# Gaussian Discrminative Analysis Hyperparameter Tuning

In this subtask, Gaussian Discriminative Analysis model's hyperparameters are tuned on 'ds1_train.csv' and then tested on 'ds1_test.csv'.

The required libraries for this task are numpy and pandas.

Numpy is used to create array and its functions are used such as exponential function, dot product, transpose of a matrix etc.
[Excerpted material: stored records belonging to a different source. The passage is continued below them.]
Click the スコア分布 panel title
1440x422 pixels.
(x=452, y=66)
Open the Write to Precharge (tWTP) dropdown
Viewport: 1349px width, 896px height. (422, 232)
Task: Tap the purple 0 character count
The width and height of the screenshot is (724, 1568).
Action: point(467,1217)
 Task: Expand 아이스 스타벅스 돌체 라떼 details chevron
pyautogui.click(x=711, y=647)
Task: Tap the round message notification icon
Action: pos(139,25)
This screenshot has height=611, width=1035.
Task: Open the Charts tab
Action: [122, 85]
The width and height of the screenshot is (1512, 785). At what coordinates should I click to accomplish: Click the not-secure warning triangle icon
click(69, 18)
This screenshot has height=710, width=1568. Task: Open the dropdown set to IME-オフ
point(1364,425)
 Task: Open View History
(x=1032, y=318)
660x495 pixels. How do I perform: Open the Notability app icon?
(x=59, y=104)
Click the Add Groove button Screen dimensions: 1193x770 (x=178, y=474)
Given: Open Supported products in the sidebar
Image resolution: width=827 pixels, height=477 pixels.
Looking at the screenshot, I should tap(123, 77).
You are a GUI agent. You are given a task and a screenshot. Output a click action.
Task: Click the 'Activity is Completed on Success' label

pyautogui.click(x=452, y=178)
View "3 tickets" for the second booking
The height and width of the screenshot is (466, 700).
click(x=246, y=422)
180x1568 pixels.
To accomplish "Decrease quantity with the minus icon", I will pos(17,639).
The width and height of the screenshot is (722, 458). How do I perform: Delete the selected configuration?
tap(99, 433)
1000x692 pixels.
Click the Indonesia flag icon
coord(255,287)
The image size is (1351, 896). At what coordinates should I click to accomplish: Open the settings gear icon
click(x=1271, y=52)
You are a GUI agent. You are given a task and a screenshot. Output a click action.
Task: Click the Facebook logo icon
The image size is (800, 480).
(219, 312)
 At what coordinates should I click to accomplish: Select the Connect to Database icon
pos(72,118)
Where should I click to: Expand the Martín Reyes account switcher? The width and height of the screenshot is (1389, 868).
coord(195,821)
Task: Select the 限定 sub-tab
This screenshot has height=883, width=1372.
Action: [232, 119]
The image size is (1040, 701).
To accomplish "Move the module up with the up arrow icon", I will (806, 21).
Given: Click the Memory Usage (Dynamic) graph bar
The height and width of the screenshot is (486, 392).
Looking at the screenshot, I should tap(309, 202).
Pandas is used to read data from the csv files and convert it into list of arrays.

In [2]:
# Importing required libraries

import numpy as np
import pandas as pd

The data from the csv files are extracted by pandas.read_csv function where it reads the data from the csv file and converts it into the dataframe.

In [3]:
# Initialising the traning and test examples
# df_train represents the traning DataFrame

df_train = pd.read_csv('ds2_train.csv')
df_test = pd.read_csv('ds2_test.csv')

In [4]:
# Printing the datframe df_train to see the type of data
# pandas.head(n) function is used to print the first n data entries of the respective dataframe. By default n=5

df_train.head(10)

Unnamed: 0,x_1,x_2,y
0,3.759481,7.50794,0.0
1,3.422057,4.991203,0.0
2,2.778818,4.112071,0.0
3,4.018066,5.653732,0.0
4,1.806062,4.685966,0.0
5,2.882302,5.123573,0.0
6,3.189999,5.424746,0.0
7,2.104426,2.480323,0.0
8,1.771032,3.059402,0.0
9,3.397404,5.148616,0.0


In [5]:
# It's important to check for the null values in both the training and the test dataset

print(df_train.isnull().sum())
print(df_test.isnull().sum())

x_1    0
x_2    0
y      0
dtype: int64
x_1    0
x_2    0
y      0
dtype: int64


In [6]:
# Printing the data entries of column y to see the types of labels
# pandas.value_counts() function is used to print the number of distinct entries in a particular coulmn

df_train['y'].value_counts()

0.0    400
1.0    400
Name: y, dtype: int64

In [7]:
# Seperating the X and y of training data
# pandas.values function converts the data of DataFrame into array

X_train = df_train[['x_1', 'x_2']].values
y_train = df_train['y'].values

X_test = df_test[['x_1', 'x_2']].values
y_test = df_test['y'].values

X_train

array([[3.7594805 , 7.5079397 ],
       [3.42205706, 4.99120267],
       [2.77881751, 4.11207082],
       ...,
       [3.54410545, 2.64987938],
       [2.57546055, 2.51725473],
       [3.5608151 , 3.99184993]])

It is clear that this model has two labels 0 and 1. So Gaussian Discriminative Analysis would work fine for it.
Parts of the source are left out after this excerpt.